ACTIVITY |
Beginning with the first line, please repeat the entries exactly and end on the line that contains "Volunteer (52, 2141)".

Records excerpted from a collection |
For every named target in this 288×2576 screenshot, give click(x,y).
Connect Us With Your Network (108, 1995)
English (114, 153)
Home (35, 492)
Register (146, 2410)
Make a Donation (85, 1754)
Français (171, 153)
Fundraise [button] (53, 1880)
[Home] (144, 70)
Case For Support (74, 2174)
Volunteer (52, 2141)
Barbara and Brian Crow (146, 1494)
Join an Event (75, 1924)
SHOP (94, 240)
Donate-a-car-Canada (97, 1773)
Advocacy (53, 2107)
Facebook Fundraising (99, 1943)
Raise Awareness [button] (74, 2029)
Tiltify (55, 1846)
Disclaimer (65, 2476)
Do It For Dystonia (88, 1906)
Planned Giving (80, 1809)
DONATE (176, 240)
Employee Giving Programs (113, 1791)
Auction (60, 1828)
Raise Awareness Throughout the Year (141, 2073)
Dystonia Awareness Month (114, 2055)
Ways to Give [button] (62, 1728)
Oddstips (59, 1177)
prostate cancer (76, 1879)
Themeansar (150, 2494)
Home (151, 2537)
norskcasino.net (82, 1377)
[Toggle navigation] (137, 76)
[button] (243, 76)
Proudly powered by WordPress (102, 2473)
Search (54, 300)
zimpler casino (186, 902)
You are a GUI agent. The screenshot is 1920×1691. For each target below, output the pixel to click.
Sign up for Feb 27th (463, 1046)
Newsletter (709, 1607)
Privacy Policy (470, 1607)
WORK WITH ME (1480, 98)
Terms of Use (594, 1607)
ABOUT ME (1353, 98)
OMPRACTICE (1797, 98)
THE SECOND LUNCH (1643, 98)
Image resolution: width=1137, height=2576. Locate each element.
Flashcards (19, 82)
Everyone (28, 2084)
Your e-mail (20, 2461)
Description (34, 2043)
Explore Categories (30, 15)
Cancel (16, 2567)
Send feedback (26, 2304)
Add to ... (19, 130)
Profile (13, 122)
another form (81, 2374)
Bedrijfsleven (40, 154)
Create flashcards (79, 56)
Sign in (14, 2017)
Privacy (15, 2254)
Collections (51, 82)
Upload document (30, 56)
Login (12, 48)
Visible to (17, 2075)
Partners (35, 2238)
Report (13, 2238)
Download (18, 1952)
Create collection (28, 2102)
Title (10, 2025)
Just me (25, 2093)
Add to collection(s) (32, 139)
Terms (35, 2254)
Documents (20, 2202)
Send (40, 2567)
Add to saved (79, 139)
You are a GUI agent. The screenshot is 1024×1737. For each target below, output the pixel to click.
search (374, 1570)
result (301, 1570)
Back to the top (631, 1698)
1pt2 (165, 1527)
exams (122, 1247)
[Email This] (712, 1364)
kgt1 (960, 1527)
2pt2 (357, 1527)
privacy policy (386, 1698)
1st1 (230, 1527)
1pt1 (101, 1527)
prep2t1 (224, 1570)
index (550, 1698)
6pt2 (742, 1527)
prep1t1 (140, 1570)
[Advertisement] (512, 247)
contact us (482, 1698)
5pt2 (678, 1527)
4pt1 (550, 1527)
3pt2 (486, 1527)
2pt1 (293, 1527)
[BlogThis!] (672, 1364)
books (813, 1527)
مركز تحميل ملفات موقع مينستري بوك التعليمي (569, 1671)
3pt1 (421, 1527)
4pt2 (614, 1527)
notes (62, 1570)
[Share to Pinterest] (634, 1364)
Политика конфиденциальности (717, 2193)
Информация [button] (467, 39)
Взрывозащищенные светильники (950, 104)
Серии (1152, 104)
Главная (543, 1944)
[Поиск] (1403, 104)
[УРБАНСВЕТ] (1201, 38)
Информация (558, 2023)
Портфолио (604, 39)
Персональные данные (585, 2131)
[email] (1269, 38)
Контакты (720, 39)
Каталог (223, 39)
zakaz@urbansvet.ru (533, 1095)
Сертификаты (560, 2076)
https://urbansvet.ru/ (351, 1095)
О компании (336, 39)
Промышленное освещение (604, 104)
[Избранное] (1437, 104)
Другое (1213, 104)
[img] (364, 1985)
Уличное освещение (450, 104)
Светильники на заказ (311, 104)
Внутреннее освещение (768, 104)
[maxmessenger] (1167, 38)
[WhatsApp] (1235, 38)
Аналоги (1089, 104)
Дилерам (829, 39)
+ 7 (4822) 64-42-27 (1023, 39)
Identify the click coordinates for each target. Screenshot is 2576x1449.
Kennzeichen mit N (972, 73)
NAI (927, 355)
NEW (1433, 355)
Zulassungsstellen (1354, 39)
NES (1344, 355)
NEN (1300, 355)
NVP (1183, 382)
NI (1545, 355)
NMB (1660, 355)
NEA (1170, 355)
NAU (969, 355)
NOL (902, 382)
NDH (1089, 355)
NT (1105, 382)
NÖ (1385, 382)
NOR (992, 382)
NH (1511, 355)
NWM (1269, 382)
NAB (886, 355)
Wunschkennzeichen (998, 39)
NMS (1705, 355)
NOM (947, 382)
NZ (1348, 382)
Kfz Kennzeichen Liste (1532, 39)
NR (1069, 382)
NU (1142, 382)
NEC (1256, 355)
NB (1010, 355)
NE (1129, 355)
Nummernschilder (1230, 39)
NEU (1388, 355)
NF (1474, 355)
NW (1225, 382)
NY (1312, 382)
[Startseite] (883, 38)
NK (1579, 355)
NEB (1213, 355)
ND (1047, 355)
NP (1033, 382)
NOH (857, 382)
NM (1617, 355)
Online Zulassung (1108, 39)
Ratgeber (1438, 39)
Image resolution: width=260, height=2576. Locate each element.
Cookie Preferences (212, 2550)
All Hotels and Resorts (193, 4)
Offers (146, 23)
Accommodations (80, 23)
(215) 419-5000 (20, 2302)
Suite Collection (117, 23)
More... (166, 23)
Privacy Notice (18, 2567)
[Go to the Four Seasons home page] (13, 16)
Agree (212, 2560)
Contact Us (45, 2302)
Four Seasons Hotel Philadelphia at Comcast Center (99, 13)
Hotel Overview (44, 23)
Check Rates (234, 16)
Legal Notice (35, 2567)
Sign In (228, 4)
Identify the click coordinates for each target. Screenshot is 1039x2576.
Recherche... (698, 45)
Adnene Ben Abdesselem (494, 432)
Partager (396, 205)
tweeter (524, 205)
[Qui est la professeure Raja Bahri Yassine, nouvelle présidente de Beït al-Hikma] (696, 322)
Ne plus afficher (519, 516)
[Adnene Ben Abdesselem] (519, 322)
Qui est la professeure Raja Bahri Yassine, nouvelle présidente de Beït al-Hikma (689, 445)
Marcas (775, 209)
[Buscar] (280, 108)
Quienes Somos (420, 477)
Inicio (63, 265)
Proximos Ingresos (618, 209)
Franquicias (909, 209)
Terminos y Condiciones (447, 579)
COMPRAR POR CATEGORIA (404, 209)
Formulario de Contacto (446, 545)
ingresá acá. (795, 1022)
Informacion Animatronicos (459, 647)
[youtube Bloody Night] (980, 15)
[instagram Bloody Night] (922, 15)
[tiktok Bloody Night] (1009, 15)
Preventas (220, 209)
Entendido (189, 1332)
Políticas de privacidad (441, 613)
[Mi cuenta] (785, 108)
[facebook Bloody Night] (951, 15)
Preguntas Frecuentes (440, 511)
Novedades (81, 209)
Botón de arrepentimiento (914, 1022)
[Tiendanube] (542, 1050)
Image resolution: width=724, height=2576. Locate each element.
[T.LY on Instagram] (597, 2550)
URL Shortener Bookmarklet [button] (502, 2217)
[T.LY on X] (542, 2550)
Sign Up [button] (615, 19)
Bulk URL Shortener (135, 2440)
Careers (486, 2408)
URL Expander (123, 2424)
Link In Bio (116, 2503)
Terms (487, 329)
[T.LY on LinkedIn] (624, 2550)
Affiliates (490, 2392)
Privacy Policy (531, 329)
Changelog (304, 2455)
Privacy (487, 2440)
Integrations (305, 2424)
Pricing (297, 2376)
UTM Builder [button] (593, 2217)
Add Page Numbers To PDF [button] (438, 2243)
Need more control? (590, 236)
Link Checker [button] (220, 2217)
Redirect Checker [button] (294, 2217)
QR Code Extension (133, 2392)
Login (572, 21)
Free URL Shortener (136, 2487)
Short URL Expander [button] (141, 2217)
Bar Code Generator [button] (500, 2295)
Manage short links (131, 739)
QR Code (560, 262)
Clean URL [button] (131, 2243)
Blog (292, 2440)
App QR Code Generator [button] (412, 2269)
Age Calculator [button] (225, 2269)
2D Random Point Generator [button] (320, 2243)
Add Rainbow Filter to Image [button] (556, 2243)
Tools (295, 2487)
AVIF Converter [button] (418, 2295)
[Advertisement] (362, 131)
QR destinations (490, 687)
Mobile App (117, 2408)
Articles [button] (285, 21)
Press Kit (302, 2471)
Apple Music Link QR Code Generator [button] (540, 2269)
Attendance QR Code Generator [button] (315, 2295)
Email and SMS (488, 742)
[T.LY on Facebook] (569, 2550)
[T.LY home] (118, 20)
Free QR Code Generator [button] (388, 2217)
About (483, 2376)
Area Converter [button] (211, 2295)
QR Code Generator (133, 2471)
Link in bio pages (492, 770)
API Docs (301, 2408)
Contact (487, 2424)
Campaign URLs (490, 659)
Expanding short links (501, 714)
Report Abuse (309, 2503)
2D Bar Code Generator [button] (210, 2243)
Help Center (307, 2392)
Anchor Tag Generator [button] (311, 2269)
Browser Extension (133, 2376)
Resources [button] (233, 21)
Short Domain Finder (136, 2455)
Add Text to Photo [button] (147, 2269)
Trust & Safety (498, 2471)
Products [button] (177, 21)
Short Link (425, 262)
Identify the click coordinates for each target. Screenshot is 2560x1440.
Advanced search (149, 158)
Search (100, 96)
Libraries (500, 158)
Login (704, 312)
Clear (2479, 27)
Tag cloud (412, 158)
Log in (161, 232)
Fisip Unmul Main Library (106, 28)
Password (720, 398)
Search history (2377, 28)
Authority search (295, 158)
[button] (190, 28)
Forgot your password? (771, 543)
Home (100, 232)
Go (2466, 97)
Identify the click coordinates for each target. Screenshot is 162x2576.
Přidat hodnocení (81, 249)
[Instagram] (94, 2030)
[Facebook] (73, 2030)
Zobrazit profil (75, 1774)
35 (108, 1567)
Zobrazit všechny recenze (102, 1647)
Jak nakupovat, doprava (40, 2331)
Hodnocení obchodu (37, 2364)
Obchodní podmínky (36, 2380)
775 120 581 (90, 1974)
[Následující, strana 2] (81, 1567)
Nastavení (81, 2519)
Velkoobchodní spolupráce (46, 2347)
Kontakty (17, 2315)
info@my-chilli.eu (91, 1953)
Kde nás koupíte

ANSWER AREA |
For every named target in this 288×2576 screenshot, give click(x,y).
Connect Us With Your Network (108, 1995)
English (114, 153)
Home (35, 492)
Register (146, 2410)
Make a Donation (85, 1754)
Français (171, 153)
Fundraise [button] (53, 1880)
[Home] (144, 70)
Case For Support (74, 2174)
Volunteer (52, 2141)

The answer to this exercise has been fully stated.